È la nascita della filosofia, progenitrice della scienza. Essi cercavano un sapere che fosse innegabile, un sapere immutabile nel tempo, assoluto, definitivo, incontrovertibile, necessario e indubitabile. Fu definito «sapere» (sophia), «ragione» (logos), «verità» (alétheia) e «scienza» (epistéme).

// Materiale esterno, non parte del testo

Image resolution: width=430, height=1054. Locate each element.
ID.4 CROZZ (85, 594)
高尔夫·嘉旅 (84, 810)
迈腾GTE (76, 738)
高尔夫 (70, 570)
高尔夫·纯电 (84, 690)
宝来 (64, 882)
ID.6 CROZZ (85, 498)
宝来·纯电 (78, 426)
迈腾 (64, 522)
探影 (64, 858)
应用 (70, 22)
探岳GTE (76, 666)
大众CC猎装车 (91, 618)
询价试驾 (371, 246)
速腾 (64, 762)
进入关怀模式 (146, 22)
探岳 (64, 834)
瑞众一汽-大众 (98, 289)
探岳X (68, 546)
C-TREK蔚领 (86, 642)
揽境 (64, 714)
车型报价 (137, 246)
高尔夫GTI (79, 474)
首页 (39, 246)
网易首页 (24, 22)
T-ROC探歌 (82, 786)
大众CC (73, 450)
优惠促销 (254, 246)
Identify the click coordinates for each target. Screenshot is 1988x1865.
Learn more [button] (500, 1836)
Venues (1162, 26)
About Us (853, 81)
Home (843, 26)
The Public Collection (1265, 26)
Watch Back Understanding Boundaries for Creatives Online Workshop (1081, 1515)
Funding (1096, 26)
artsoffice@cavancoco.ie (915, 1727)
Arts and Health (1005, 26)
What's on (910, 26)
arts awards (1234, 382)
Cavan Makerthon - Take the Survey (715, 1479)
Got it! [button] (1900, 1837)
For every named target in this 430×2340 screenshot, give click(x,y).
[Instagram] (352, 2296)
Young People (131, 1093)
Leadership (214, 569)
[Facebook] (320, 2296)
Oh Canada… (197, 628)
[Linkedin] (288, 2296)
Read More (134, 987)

Talete di Mileto, (624-548 a.C.) fu il primo - a nostra conoscenza - che nacque animista e morì filosofo. Negli scritti pervenutici si legge che Talete, osservando la natura, previde con molto anticipo un grande raccolto di olive e monopolizzò a proprio vantaggio i frantoi, diventando ricco. Ciò introduce uno degli aspetti discriminanti fra la scienza e quelle discipline che vogliono porsi come scientifiche (si veda ad esempio l'astrologia): la capacità di fare previsioni, verificabili, viene ritenuto uno degli aspetti distintivi delle discipline autenticamente scientifiche. Malgrado la sua capacità di fare previsioni, Talete morì d'insolazione, per essere stato obbligato a rimanere senza cappello sotto il sole, durante i Giochi Olimpici.

 
Ritratto di Aristotele, adattamento da un originale greco di Lisippo

Aristotele (384-322 a.C.) apportò un enorme contributo di sistematizzazione delle conoscenze fino ad allora acquisite e gettò le fondamenta della logica formale, rimaste essenzialmente intatte fino alla fine del XIX secolo, identificando nel sillogismo la forma tipica del processo deduttivo, con cui trarre conclusioni coerenti con le premesse. Aristotele affermava:

«Ebbene, sillogismo è un discorso nel quale, poste alcune cose, qualcosa di diverso da ciò che è stabilito segue di necessità in forza di ciò che è stabilito. Vi è dunque una dimostrazione quando il sillogismo proceda da asserzioni vere e prime, oppure da asserzioni tali che hanno assunto il principio della conoscenza ad esse relativa in forza di certe asserzioni vere e prime; dialettico è invece il sillogismo che argomenta da opinioni notevoli.»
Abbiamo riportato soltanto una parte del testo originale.